The result? A stellar senior year and a ninth-round selection (No. 279 overall) by the Dodgers, who continue to stockpile college pitchers in this year's First-Year Player Draft on Friday.

The Draft concludes on Saturday with exclusive coverage of Rounds 11-40 beginning on MLB.com at 10 a.m. PT.

Campbell, a 5-foot-10, 195-pound right-hander, said he put in additional time in the weight room this year, knowing it was his last chance to lead his team to Omaha in the College World Series as well as his final chance to get drafted.
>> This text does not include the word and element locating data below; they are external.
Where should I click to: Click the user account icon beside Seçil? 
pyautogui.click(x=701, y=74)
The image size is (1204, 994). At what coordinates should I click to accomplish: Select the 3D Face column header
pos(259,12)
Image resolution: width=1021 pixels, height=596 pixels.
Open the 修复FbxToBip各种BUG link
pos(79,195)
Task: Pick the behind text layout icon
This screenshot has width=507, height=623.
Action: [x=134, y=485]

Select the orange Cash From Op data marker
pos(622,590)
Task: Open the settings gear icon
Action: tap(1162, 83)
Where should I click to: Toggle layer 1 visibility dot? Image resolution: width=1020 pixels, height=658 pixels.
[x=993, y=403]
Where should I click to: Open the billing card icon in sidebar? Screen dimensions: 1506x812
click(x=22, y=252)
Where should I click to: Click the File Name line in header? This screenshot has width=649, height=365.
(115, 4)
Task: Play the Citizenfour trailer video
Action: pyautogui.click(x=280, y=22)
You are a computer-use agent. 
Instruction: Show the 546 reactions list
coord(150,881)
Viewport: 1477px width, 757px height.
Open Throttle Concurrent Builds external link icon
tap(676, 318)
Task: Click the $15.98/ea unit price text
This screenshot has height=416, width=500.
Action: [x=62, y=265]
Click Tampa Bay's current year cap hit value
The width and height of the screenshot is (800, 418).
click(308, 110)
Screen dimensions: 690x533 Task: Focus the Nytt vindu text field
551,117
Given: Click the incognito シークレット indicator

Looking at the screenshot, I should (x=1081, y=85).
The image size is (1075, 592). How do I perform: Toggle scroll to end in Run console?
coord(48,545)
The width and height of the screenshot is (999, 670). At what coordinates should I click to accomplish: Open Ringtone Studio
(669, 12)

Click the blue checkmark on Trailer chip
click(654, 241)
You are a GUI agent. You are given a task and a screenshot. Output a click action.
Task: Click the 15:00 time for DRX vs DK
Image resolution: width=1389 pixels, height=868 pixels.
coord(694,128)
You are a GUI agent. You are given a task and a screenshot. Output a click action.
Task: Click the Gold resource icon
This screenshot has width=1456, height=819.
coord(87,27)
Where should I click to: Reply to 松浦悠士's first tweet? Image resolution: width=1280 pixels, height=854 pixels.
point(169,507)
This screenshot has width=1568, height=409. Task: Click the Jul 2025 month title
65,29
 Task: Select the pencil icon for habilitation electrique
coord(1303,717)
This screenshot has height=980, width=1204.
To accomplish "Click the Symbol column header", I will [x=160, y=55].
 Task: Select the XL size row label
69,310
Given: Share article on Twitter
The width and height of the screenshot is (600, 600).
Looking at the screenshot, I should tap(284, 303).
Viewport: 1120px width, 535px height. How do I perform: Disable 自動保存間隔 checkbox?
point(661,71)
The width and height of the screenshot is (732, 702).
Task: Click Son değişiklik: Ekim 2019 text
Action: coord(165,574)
"I was going to lay it all out on the line," Campbell said. "I was playing for the team. I wasn't playing for myself. … When it was all over, I looked back on it, and I was like, 'Oh, I actually did have some pretty good numbers out there.'"

Campbell pitched to a 0.84 ERA in 32 innings, striking out 45 batters, allowing just 16 hits and accruing eight saves as the Tigers' closer. He said his fastball velocity jumped up a tick from his junior season, in which he posted a 4.82 ERA, going from 89-91 mph to 92-93 and occasionally touching the mid-90s. Campbell mixes in a slider as well, with a changeup serving as his primary out pitch.

Campbell said he's admired Dodgers starter Clayton Kershaw from afar, trying to learn from his approach, and he's eager to wear Dodger blue.

"It's the greatest feeling in the world," Campbell said. "I've never felt this in my life. And I've never been more honored and humbled to be taken by an organization, especially one as great as Los Angeles is."

Dodgers cap Day 2 with outfielder pick

With their final pick on Day 2 of the First-Year Player Draft on Friday, the Dodgers selected Coastal Carolina outfielder Colin Hering -- their fourth position player drafted.

The 10th-round selection (No. 309 overall) is a left-handed hitter and thrower, who played two years at Bellevue College before joining the Chanticleers.

The Draft concludes on Saturday with exclusive coverage of Rounds 11-40 beginning on MLB.com at 10 a.m. PT.

The 6-foot-3, 215-pound Hering batted .213/.283/.264 with Coastal Carolina this season after batting .297/.407/.375 in 2013.

Hering is a Bellevue, Wash., native.